Bryan: Ich sehe das anders als Roman, vielleicht auch, weil ich eine andere Geschichte habe als er. Er ist durch das WWE-System nach oben gekommen, ich durch das Independent-System - dessen Aufstieg ich miterlebt habe. Ich finde auch, dass WWE Stärken hat, die keine andere Liga zu bieten hat, das Produktionsteam, das wir haben, ist das Beste der Welt. Was die zum Beispiel neulich aus meinem Cage Match gegen Jey Uso rausgeholt haben: unfassbar. Ich habe unserem Produktionschef Kevin Dunn hinterher gesagt, dass da Kamerawinkel dabei waren, von denen ich gar nicht gedacht hätte, dass sie menschenmöglich sind. Oder schauen Sie sich den Thunderdome an, in dem die Veranstaltungen aktuell stattfinden: Das ist ein technologisches Wunderwerk! Trotzdem darf keiner von uns etwas vergessen, was jedes Unternehmen der Welt beherzigen muss.
SPORT1: Was genau?
Bryan: Man muss dazulernen, immer weiter dazulernen. Die Welt dreht sich in rasendem, in astronomischem Tempo weiter und wer sich da Stillstand leistet, wird abgehängt. Das gilt auch für die Unterhaltungsbranche: Die Art und Weise, wie Menschen unterhalten werden wollen, entwickelt sich weiter und wer das nicht im Blick behält, hat ein Problem. Ich schaue deshalb auf andere Wrestling-Ligen, was ich von ihnen lernen kann und obwohl ich überhaupt kein großer Film- und Fernsehfan bin, zwinge ich mich, mir bestimmte Dinge anzuschauen, um auf dem Laufenden zu bleibt, was in der Entertainment-Welt vor sich geht und ob man daraus etwas lernen kann für unsere Branche.
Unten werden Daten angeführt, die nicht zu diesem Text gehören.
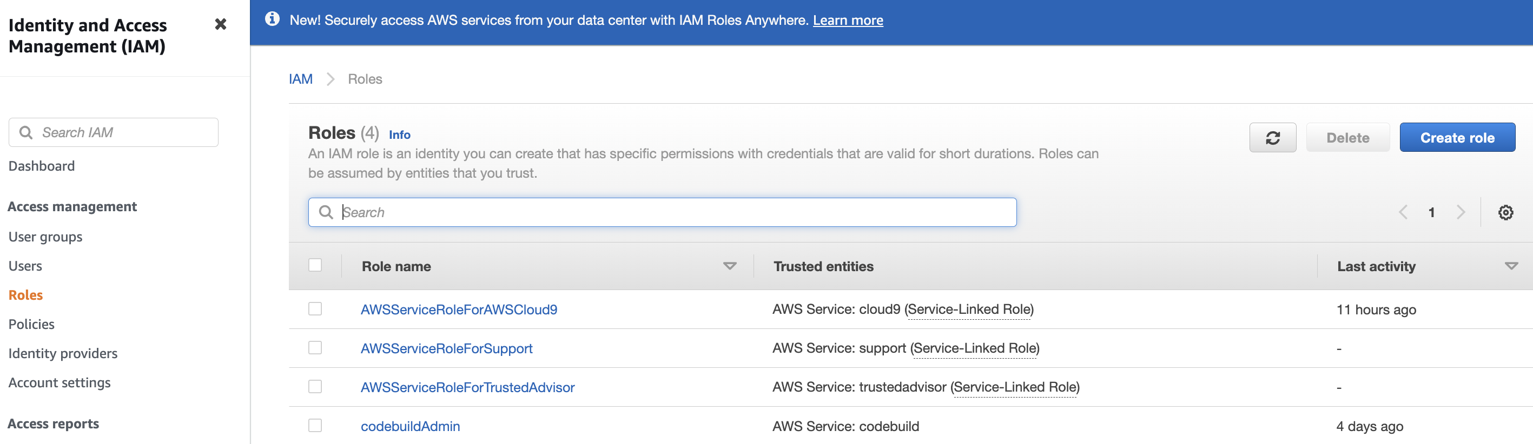Open Policies in the sidebar
Image resolution: width=1533 pixels, height=444 pixels.
click(32, 324)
Wir brauchen beides: Ein gesundes Maß Selbstbewusstsein, dass wir die Besten sind - und das sind wir in bestimmter Hinsicht - aber auch den Willen, von anderen zu lernen und kleine Dinge zu übernehmen, die andere vielleicht besser machen.
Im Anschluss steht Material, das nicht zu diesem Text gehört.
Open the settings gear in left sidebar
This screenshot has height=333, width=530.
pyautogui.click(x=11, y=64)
SPORT1: Eine anderes Thema: Sie haben sich früher vegan ernährt, was bei WWE so aber nicht ganz durchzuhalten war. Wie halten Sie es aktuell?
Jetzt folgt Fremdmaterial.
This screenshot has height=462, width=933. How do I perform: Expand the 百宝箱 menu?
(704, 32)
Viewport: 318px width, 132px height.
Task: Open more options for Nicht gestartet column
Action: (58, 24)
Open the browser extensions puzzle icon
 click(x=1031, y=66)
Bryan: Ich bin Vegetarier, das ist die einfache Antwort. Ich versuche auch, möglichst viel auf tierische Produkte zu verzichten, so vegan wie möglich zu leben, aber es geht nicht ganz, auch weil es bei mir bestimmte, recht spezielle gesundheitliche Dinge gibt, wegen derer ich nicht ganz vegan leben kann. Ich identifiziere mich trotzdem mit der veganen Community, aber wenn ich sagen würde "Ich lebe vegan" oder "größtenteils vegan": Das lasse ich inzwischen lieber - die sind da sehr streng (lacht).